_Text:_
In 1884 he was elected a Fellow of the Linnean Society of London, and was a member of other scientific societies.

In addition to a number of zoological articles contributed by him to the “Annals and Magazine of Natural History,” Mr Thomson published some thirty-three papers in the Transactions, the first in 1874, the last in 1927. Of these fourteen related to the crustacea. But his interests were almost equally divided between animals and plants; and we might divide these papers into three periods. The earliest dealt with plants, then come the crustacea, and his later ones with fishes and fisheries; but each period overlaps the other.

_Entries provided:_
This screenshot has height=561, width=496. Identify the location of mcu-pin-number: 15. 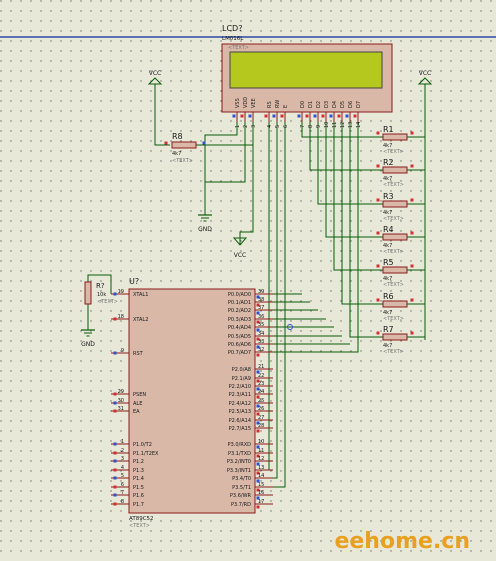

==

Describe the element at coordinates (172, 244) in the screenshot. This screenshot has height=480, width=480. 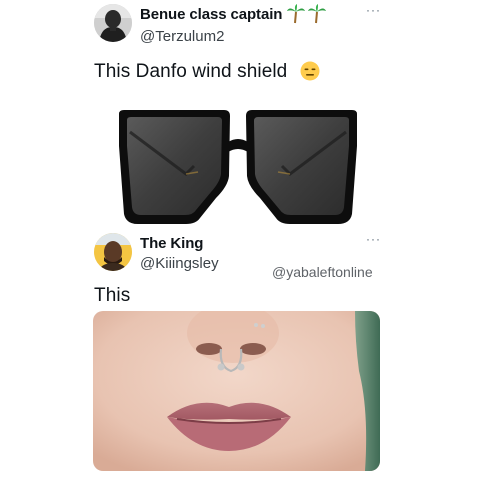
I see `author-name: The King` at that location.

_Questions to answer:_
a – Answer these questions using the biographical passage:
(i) In what year was he elected a Fellow of the Linnean Society of London?
(ii) Roughly how many papers did he publish in the Transactions?
(iii) How many of those papers related to the crustacea?
b – Swap "scientific societies" for "learned societies" and write out the part of the biographical passage starting at "In 1884 he was" and ending at "overlaps the other.".

_Responses in order:_
a –
(i) 1884
(ii) Some thirty-three
(iii) Fourteen

b –
In 1884 he was elected a Fellow of the Linnean Society of London, and was a member of other learned societies.

In addition to a number of zoological articles contributed by him to the “Annals and Magazine of Natural History,” Mr Thomson published some thirty-three papers in the Transactions, the first in 1874, the last in 1927. Of these fourteen related to the crustacea. But his interests were almost equally divided between animals and plants; and we might divide these papers into three periods. The earliest dealt with plants, then come the crustacea, and his later ones with fishes and fisheries; but each period overlaps the other.